I've often thought about doing this. I have been coding for a LONG time, and during that time I, like most programmers, have learned through others and experience that the practical lessons that are difficult or impossible to teach in more formal settings (and that includes the usual training programs that companies put their new recruits through) are much easier explained in a one-on-one setting, often at the whiteboard or through pair programming.

One of the things I've realized is that I love to teach this stuff. I'm not talking about syntax and "what is an object" and all that stuff; I'm talking about stuff like:

- Programming is simultaneously much easier and much harder than you imagine. The trick is to determine what your mind and society just convinces you is hard (before the fact) versus what ACTUALLY separates average or beginner coders from the masters.

- In anything but the smallest script or test application, architecture is EVERYTHING. But architecture is more of an art than a science. It takes more skill than most imagine to figure out what to name things, how few or how many "buckets" to construct such that current and future functionality fits in the right bucket, how to recognize when your current architecture needs to be amended or replaced, yet how to restrain yourself from designing a cathedral when all you need is a two bedroom apartment, and how to develop the discipline and leadership to keep other programmers (and yourself) within the architecture that you've laid out.

- Along the same lines, how much easier it is to code something when you have thought through the overall concepts in your head, not in the world of your favorite programming language.
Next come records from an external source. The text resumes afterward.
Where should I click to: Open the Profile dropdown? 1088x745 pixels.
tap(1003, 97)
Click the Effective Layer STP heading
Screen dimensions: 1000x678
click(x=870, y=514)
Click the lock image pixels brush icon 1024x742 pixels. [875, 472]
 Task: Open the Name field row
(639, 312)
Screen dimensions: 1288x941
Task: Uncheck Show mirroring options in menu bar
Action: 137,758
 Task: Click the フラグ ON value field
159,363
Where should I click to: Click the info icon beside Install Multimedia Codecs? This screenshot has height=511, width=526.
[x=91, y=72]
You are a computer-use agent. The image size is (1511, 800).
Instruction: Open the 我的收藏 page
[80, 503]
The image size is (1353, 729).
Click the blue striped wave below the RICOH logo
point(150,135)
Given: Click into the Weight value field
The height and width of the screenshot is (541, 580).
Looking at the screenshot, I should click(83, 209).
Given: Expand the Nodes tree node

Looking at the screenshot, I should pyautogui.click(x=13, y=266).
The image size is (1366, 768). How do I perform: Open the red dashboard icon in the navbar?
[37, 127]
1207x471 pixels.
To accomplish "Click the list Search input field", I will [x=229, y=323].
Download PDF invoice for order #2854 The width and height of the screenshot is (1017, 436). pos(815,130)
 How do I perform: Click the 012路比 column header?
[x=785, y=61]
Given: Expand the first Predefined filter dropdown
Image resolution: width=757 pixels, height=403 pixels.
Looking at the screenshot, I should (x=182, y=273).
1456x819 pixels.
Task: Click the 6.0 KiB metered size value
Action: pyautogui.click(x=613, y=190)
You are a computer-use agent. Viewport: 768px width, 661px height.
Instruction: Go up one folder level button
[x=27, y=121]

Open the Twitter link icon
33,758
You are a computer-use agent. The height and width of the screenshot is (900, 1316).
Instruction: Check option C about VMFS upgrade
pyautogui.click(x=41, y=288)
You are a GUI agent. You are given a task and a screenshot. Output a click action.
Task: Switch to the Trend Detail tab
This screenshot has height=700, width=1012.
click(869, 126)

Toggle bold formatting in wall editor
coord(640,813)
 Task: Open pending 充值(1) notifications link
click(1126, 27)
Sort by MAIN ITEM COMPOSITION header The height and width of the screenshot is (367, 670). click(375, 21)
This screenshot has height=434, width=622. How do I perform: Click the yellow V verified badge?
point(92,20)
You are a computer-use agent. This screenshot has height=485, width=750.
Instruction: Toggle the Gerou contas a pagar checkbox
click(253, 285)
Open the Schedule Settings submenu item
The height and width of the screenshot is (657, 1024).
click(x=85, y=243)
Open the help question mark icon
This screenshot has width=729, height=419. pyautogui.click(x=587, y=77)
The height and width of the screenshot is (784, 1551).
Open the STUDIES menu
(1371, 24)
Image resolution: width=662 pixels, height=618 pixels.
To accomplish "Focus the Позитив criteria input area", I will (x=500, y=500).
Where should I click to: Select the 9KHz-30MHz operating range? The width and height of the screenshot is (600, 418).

- The skills you need to learn new programming languages in minutes or hours rather than days or weeks.

- It is fun and enlightening to understand what's happening at the bits, bytes, and machine code level at the same time you understand what's happening behind the layers of abstraction that your programming environment provides. By connecting concepts "all the way down", I've seen many wonderful "a-ha!" moments.

- The notion of "audience". Just as you must design your top level interface to the audience of your end-user, so must you design the layers of your code to the audience of the programmer-user who will use that layer to implement higher layers. Truly understanding that programming at each layer is about designing the best, most usable interface you can for the layer above you is, I've found, one of the quickest routes to respecting and appreciating architecture.

- The true barriers to becoming a great programmer are not often the technical ones. Things like algorithms, idiomatic coding in a certain language, database design, performance analysis, and design patterns are challenging and are worthy to learn, but they are almost unlearnable in a vacuum. When you're just getting started, the same can be said for just learning how to program at all. In my experience, you MUST have a project in mind. You can read all the "21 days" books you can find, but in the end if you don't have an idea that you just can't wait to implement, you'll be sitting there with a blinking cursor and nothing to type but the examples in your books and tutorials. I don't care if it's Space Invaders, you have to have SOMETHING in mind.

- Debugging is often a more important skill than coding. You must be able to shake all superstitions and approach problems from a rational basis. Just like an experimental physicist, you have to learn how to form reasonable hypothesis, understand what would falsify them, and then go about doing so in a methodical fashion (in a process that often looks a lot like binary search). I still occasionally make use of fancy graphical debuggers like those in Xcode and Visual Studio, but the more I studied and mastered the art and science of the debugging process, the less I relied on those things. Nowadays, it is often faster for me to debug a problem with nothing but print statements. I also find debugging to be extremely enjoyable rather than a necessary chore. I think it's because of the "gather evidence, hypothesize, test, iterate" cycle.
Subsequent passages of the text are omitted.